Y en  providencia CC  T–864–1999, recalcó que:  

[e]s  indispensable un mínimo de evidencia fáctica, de suerte  que sea razonable pensar en la realización del daño o  en el menoscabo material o moral del derecho cuya efectividad se  solicita a través de la acción de tutela. Por  consiguiente, quien  pretende  la protección judicial de un derecho fundamental debe  demostrar los supuestos fácticos en que se funda su  pretensión, como quiera que es razonable sostener que quien  conoce la manera exacta como se presentan los hechos y las  consecuencias de los mismos, es quien padece el daño o la  amenaza de afectación.  

Lo  dicho se trae a colación, por cuanto en el asunto concreto no  se vislumbra afectación de los derechos fundamentales  implorados.  

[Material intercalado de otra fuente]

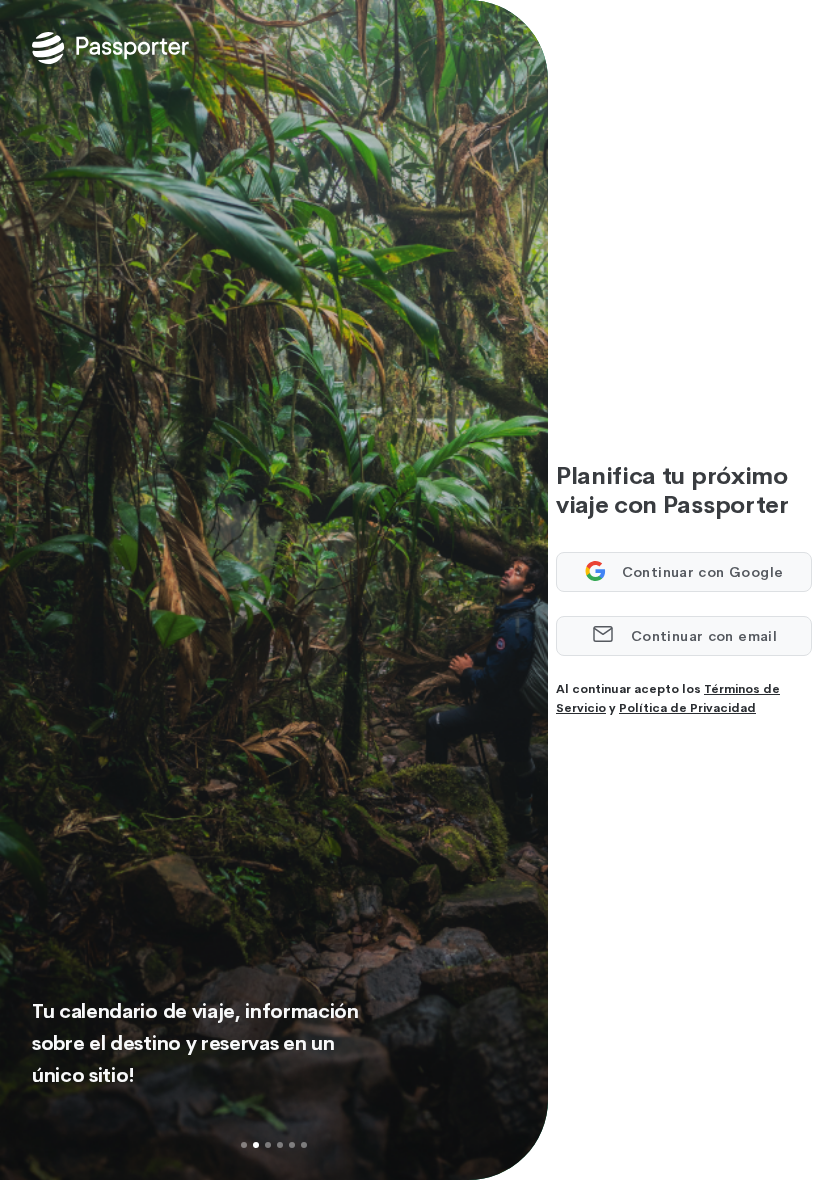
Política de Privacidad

De  acuerdo a la foliatura, rememórese que María  Mercedes García Rodríguez y  otras,  en  el mes de octubre de 2004 promovieron proceso ordinario laboral   (radicado 11 001 31 05 010 2014 00098 00) ante el Juzgado Décimo  Laboral del Circuito de Bogotá cuyo propósito era la  declaratoria de existencia de contrato de trabajo del 2 de septiembre  de 1985 al 20 de octubre de 2005, y se reconociera y ordenara el pago  de pensión de jubilación a partir de noviembre de ese  último año, por cumplimiento de los requisitos del  artículo 30 de la convención colectiva de julio de  1982, además del pago de acreencias laborales y demás  pretensiones ultra  y extra  petita2.  

Sin  embargo, dicho diligenciamiento culminó el 15 de diciembre de  2004 cuando dicha célula judicial rechazó la demanda  presentada por la accionante, decisión frente a la cual no se  interpuso recurso alguno y se continuó el trámite  respecto de las demás demandantes.  

Todo  lo anterior para significar que si bien es cierto que la interesada  pudo tener alguna vinculación con la extinta Fundación  San Juan de Dios, pues así se deduce de la demanda, en la hora  de ahora no ostenta la condición de parte en la que aquella  entidad funja como demandada, al haber finiquitado la deprecación  que en su momento promoviera ante la administración de  justicia.  

Es de  anotar que el juez constitucional debe adoptar una decisión de  amparo, sí y solo sí, cuando de lo plenamente probado  en el expediente se advierta quebrantamiento de derechos  fundamentales, vale decir, no es posible enrostrar a una entidad ser  transgresora de garantías, si ello no encuentra acreditación  en la foliatura, en otras palabras, si no existe evidencia de la  ocurrencia de las conductas que se manifiestan como infractoras, lo  que ciertamente ocurre en el caso de la especie.  

Sean  suficientes las anteriores consideraciones para reiterar que no se  advierte la vulneración o amenaza de garantías a María  Mercedes García Rodríguez.,  razón por la cual la herramienta constitucional habrá  de ser negada.  

En  mérito de lo expuesto, la Sala de Decisión de Tutelas  n.º  1 de  la Corte Suprema de Justicia, administrando  justicia en nombre de la República y por autoridad de la Ley,  

RESUELVE  

Primero:  NEGAR  la  tutela presentada por María  Mercedes García Rodríguez.  

Segundo:  Líbrense  las comunicaciones previstas en el artículo 30 del Decreto  2591 de 1991, para los efectos allí contemplados.  

Tercero:  ENVIAR el  presente expediente a la Corte Constitucional para su eventual  revisión, en caso de no ser impugnada ante la Sala de Casación  Civil de esta Corporación, de conformidad con el  artículo  31 del Decreto 2591 de 1991.  

NOTIFÍQUESE  Y CÚMPLASE  

Eyder  Patiño Cabrera  

Luis  Guillermo Salazar Otero  

Nubia Yolanda  Nova García  

Secretaria  

1          Cita          para el efecto el radicado 10950.  

2          Así          se explicita en la consulta web del proceso en la página de          la Rama Judicial. Cfr.          Folios          42 a 45 – cuaderno n.° 1.